City Transportation Department data shows that the average number of bicycle trips across the Queensboro, Williamsburg, Manhattan and Brooklyn bridges are generally up over last year — with 20% hikes in June and July alone.
But the economic crisis that grew out of the global pandemic is causing the DOT to pump the brakes on efforts to ease congestion on the shared foot-and-bike paths on the Queensboro and Brooklyn bridges, according to a letter sent to cycling advocates and obtained by THE CITY.
The July letter from Eric Beaton, a deputy commissioner at the DOT, notes the current space for cyclists on the East River bridges is “not ideal” and describes the paths as “pinch points in the cycling network.”
But, he wrote, “alterations are too extensive to pursue immediately, given the city’s current fiscal crisis.”
Advocates and elected officials have long been pushing for more space for cyclists on the Queensboro Bridge’s shared path, as THE CITY reported last year.
“It’s packed,” said Laura Shepard a bike network organizer at Open Plans, an advocacy nonprofit. “You’ve got people walking and biking in both directions, a full range of people commuting, jogging, on pedal bikes, e-bikes and some of the smaller scooters.”
Beaton’s letter added that the department “agrees” that the Queensboro Bridge’s south outer roadway, now limited to motor vehicles, should be converted into a bike-only space, allowing the shared path on the north side of the bridge to be used only by pedestrians.

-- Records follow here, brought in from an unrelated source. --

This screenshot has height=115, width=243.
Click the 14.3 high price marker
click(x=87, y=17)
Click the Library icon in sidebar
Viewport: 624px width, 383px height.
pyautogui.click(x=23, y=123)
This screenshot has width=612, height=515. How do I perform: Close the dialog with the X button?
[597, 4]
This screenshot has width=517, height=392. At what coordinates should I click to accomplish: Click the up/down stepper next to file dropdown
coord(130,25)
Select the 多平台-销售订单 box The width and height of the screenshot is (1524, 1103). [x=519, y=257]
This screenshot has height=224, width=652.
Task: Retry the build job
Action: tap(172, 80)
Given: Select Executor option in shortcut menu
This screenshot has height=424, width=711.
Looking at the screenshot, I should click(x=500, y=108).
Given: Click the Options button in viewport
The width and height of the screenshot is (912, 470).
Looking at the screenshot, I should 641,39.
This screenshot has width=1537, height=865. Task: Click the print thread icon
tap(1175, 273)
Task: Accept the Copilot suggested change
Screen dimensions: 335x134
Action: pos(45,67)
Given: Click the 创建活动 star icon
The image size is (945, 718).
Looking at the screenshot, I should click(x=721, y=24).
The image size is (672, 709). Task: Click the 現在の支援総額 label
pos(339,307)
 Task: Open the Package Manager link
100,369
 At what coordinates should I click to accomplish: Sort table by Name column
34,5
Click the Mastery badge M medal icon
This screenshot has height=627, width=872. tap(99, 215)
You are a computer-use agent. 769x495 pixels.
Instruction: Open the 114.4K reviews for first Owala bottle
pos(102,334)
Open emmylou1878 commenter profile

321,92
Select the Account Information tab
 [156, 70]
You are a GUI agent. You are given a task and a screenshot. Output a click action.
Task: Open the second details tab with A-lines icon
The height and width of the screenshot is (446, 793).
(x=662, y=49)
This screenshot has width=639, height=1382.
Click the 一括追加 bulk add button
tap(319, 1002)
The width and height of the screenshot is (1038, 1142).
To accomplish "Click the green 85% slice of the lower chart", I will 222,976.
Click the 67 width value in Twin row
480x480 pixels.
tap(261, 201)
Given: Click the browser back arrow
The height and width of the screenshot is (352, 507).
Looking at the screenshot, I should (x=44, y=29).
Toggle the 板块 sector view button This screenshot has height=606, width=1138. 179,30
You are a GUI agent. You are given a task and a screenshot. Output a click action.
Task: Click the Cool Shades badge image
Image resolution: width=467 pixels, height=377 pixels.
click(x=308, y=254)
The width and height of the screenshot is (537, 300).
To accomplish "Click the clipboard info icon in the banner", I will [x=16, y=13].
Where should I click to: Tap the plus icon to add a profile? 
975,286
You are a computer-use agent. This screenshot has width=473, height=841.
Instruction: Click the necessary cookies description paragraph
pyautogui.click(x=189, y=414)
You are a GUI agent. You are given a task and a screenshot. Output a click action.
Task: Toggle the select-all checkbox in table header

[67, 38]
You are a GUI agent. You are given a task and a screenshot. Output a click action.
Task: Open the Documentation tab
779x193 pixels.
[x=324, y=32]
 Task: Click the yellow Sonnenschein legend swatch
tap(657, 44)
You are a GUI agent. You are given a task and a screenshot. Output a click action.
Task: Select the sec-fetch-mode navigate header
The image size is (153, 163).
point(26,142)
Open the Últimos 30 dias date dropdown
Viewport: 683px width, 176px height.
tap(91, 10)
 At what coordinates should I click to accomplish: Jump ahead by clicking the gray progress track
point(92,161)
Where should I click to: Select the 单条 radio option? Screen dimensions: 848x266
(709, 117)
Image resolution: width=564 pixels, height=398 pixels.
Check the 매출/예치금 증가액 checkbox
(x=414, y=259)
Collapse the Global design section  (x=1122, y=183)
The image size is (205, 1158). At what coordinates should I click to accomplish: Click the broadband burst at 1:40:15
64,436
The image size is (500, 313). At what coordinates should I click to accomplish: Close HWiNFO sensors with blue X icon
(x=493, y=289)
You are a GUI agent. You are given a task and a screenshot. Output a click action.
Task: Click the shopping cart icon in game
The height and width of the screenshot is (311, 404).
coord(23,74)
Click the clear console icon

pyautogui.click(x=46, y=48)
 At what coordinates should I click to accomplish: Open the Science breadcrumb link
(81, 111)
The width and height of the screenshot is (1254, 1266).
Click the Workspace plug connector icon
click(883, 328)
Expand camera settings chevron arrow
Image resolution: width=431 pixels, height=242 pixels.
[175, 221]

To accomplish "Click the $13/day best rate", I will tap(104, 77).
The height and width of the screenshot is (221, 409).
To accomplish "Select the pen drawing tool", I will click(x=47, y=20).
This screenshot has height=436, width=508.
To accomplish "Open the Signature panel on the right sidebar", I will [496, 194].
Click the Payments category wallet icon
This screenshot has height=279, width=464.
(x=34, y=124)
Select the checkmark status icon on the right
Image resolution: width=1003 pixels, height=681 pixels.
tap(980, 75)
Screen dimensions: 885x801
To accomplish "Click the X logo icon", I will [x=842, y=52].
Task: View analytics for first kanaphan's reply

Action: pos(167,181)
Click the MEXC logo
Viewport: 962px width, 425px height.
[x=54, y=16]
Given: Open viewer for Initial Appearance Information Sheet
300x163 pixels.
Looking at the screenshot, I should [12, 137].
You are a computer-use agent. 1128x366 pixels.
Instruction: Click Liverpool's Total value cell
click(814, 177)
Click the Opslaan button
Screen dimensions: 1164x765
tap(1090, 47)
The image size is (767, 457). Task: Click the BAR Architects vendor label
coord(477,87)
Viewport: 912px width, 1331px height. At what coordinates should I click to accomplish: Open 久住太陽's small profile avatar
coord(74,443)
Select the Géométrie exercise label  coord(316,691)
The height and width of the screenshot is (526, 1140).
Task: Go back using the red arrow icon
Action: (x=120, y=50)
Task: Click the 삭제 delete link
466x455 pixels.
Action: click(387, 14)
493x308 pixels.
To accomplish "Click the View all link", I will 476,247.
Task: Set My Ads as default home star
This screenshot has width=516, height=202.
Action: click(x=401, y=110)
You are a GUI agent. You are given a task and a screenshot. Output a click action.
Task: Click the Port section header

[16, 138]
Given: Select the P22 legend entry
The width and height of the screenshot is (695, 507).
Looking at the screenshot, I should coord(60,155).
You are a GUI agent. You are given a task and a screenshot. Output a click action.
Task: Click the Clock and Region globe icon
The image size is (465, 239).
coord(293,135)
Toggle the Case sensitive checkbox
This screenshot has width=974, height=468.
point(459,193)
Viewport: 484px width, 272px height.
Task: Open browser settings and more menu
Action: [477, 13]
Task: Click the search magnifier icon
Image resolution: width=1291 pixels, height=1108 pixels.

That would require, the letter said, adding “tall, secure fencing” to the south outer roadway to prevent cyclists or pedestrians from jumping or falling over the side, and to keep people from dropping anything into the East River.
As part of ongoing work on the bridge’s upper roadways, which is expected to last until 2022, Beaton wrote that the DOT hopes to make the south outer roadway “safe and functional for cyclists and pedestrians in coordination with the larger bridge reconstruction.”
“We recognize this delay is disappointing and if the fiscal circumstances change and we are able to accelerate that timetable, we will certainly do so,” the letter reads.
Brooklyn Bridge Blockage
Department of Transportation data shows bicyclists took 194,305 trips across the Queensboro Bridge in July, nearly 60,000 more than the same period last year.
That’s slightly up from the 193,944 bicycle trips along the bridge in June, an increase of nearly 66,000 from the same time in 2019. May brought 150,359 cycling trips on the Queensboro, up by more than 30,000 from the previous year.
In April, with many New Yorkers sheltering in place, there were 72,935 cycling trips, down from 103,843 in 2019.
Plans to potentially widen the shared foot-and-bike path on the Brooklyn Bridge had already run into “financial challenges” in the last couple of years, Beaton wrote, noting that bids to evaluate the iconic bridge cables as the first step in the project were “prohibitively high.”
“And now, with the city facing tremendous budget shortfalls, that project is even more challenging,” he wrote.
The Brooklyn Bridge’s congested shared promenade, a favorite with tourists in pre-pandemic days, was crossed by 60,181 cyclists in July, DOT records show. That marked a decline from the 66,625 trips in July 2019, but bridge users are still careful when traversing the narrow passage.
“It’s noticeable how many more normal bikes and electric bikes are on the path before the pandemic, then you have the pedestrians who walk next to each other,” said cyclist Ricardo Arias, 54, of Corona. “You have to be careful on the path.”